═══ DATA PROVIDED

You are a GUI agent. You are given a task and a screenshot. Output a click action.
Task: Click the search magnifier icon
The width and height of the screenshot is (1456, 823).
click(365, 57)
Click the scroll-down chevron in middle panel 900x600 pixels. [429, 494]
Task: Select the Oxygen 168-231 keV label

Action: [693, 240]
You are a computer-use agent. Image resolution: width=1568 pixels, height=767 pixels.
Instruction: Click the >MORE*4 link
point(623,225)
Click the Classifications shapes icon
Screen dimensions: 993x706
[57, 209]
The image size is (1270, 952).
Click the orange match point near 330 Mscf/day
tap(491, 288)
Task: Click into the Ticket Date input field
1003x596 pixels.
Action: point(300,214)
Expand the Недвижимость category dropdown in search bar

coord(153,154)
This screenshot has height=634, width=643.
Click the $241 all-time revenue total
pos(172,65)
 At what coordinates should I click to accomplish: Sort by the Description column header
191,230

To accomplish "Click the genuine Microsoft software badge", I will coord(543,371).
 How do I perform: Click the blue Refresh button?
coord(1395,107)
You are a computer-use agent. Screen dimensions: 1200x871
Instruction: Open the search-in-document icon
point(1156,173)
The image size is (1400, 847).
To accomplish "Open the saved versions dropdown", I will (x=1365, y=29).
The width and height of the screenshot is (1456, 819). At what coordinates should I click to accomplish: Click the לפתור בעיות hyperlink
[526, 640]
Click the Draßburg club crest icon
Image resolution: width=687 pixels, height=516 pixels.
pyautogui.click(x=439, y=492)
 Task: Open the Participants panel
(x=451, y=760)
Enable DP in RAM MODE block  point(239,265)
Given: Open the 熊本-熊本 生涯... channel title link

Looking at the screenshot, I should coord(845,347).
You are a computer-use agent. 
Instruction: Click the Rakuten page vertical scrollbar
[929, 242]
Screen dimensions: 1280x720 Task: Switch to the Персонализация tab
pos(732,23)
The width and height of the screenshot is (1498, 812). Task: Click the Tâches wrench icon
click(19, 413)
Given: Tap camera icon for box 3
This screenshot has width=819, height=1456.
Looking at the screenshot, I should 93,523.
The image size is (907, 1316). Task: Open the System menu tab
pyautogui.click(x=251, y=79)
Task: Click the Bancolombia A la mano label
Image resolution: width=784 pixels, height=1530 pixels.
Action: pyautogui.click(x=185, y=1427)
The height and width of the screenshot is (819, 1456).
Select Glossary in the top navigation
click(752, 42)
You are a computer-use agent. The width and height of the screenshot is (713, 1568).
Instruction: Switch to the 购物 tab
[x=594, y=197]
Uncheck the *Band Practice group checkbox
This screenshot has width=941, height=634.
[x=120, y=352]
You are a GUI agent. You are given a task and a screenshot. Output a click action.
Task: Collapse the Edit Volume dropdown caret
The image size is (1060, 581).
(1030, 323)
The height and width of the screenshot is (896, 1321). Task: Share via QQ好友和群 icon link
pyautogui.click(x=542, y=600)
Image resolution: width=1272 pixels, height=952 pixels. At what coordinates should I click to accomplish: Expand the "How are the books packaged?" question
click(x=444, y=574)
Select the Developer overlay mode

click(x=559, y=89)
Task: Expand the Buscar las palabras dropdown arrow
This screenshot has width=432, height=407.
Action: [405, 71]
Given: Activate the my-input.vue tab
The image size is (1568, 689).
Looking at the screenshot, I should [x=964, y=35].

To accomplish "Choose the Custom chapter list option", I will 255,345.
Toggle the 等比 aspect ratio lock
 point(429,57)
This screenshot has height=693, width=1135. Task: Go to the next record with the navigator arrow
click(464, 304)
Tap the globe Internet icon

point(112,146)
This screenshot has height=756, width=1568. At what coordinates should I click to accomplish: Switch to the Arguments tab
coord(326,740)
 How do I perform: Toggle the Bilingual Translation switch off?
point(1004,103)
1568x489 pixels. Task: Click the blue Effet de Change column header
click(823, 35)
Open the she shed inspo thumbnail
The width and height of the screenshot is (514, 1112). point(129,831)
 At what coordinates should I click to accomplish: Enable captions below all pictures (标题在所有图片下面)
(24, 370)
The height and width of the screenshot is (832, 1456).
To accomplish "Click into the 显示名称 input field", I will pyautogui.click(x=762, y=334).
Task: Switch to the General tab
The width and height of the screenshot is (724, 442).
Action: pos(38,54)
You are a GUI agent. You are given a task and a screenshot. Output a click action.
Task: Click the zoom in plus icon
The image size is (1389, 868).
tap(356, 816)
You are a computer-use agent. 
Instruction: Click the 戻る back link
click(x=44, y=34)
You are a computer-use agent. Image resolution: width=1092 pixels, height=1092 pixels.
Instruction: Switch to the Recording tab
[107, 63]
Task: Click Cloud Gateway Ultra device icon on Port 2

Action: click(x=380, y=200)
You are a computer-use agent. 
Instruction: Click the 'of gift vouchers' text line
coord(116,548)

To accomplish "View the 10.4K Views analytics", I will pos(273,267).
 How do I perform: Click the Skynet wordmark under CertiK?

══════

■ **GOAL**
Reproduce the data above, substituting "desktop agent" for every occurrence of "computer-use agent" and keeping everything else unchanged.

■ **ANSWER**
You are a GUI agent. You are given a task and a screenshot. Output a click action.
Task: Click the search magnifier icon
The width and height of the screenshot is (1456, 823).
click(365, 57)
Click the scroll-down chevron in middle panel 900x600 pixels. [429, 494]
Task: Select the Oxygen 168-231 keV label

Action: [693, 240]
You are a desktop agent. Image resolution: width=1568 pixels, height=767 pixels.
Instruction: Click the >MORE*4 link
point(623,225)
Click the Classifications shapes icon
Screen dimensions: 993x706
[57, 209]
The image size is (1270, 952).
Click the orange match point near 330 Mscf/day
tap(491, 288)
Task: Click into the Ticket Date input field
1003x596 pixels.
Action: point(300,214)
Expand the Недвижимость category dropdown in search bar

coord(153,154)
This screenshot has height=634, width=643.
Click the $241 all-time revenue total
pos(172,65)
 At what coordinates should I click to accomplish: Sort by the Description column header
191,230

To accomplish "Click the genuine Microsoft software badge", I will coord(543,371).
 How do I perform: Click the blue Refresh button?
coord(1395,107)
You are a desktop agent. Screen dimensions: 1200x871
Instruction: Open the search-in-document icon
point(1156,173)
The image size is (1400, 847).
To accomplish "Open the saved versions dropdown", I will (x=1365, y=29).
The width and height of the screenshot is (1456, 819). At what coordinates should I click to accomplish: Click the לפתור בעיות hyperlink
[526, 640]
Click the Draßburg club crest icon
Image resolution: width=687 pixels, height=516 pixels.
pyautogui.click(x=439, y=492)
 Task: Open the Participants panel
(x=451, y=760)
Enable DP in RAM MODE block  point(239,265)
Given: Open the 熊本-熊本 生涯... channel title link

Looking at the screenshot, I should coord(845,347).
You are a desktop agent. 
Instruction: Click the Rakuten page vertical scrollbar
[929, 242]
Screen dimensions: 1280x720 Task: Switch to the Персонализация tab
pos(732,23)
The width and height of the screenshot is (1498, 812). Task: Click the Tâches wrench icon
click(19, 413)
Given: Tap camera icon for box 3
This screenshot has width=819, height=1456.
Looking at the screenshot, I should 93,523.
The image size is (907, 1316). Task: Open the System menu tab
pyautogui.click(x=251, y=79)
Task: Click the Bancolombia A la mano label
Image resolution: width=784 pixels, height=1530 pixels.
Action: pyautogui.click(x=185, y=1427)
The height and width of the screenshot is (819, 1456).
Select Glossary in the top navigation
click(752, 42)
You are a desktop agent. The width and height of the screenshot is (713, 1568).
Instruction: Switch to the 购物 tab
[x=594, y=197]
Uncheck the *Band Practice group checkbox
This screenshot has width=941, height=634.
[x=120, y=352]
You are a GUI agent. You are given a task and a screenshot. Output a click action.
Task: Collapse the Edit Volume dropdown caret
The image size is (1060, 581).
(1030, 323)
The height and width of the screenshot is (896, 1321). Task: Share via QQ好友和群 icon link
pyautogui.click(x=542, y=600)
Image resolution: width=1272 pixels, height=952 pixels. At what coordinates should I click to accomplish: Expand the "How are the books packaged?" question
click(x=444, y=574)
Select the Developer overlay mode

click(x=559, y=89)
Task: Expand the Buscar las palabras dropdown arrow
This screenshot has width=432, height=407.
Action: [405, 71]
Given: Activate the my-input.vue tab
The image size is (1568, 689).
Looking at the screenshot, I should [x=964, y=35].

To accomplish "Choose the Custom chapter list option", I will 255,345.
Toggle the 等比 aspect ratio lock
 point(429,57)
This screenshot has height=693, width=1135. Task: Go to the next record with the navigator arrow
click(464, 304)
Tap the globe Internet icon

point(112,146)
This screenshot has height=756, width=1568. At what coordinates should I click to accomplish: Switch to the Arguments tab
coord(326,740)
 How do I perform: Toggle the Bilingual Translation switch off?
point(1004,103)
1568x489 pixels. Task: Click the blue Effet de Change column header
click(823, 35)
Open the she shed inspo thumbnail
The width and height of the screenshot is (514, 1112). point(129,831)
 At what coordinates should I click to accomplish: Enable captions below all pictures (标题在所有图片下面)
(24, 370)
The height and width of the screenshot is (832, 1456).
To accomplish "Click into the 显示名称 input field", I will pyautogui.click(x=762, y=334).
Task: Switch to the General tab
The width and height of the screenshot is (724, 442).
Action: pos(38,54)
You are a GUI agent. You are given a task and a screenshot. Output a click action.
Task: Click the zoom in plus icon
The image size is (1389, 868).
tap(356, 816)
You are a desktop agent. 
Instruction: Click the 戻る back link
click(x=44, y=34)
You are a desktop agent. Image resolution: width=1092 pixels, height=1092 pixels.
Instruction: Switch to the Recording tab
[107, 63]
Task: Click Cloud Gateway Ultra device icon on Port 2

Action: click(x=380, y=200)
You are a desktop agent. 
Instruction: Click the 'of gift vouchers' text line
coord(116,548)

To accomplish "View the 10.4K Views analytics", I will pos(273,267).
 How do I perform: Click the Skynet wordmark under CertiK?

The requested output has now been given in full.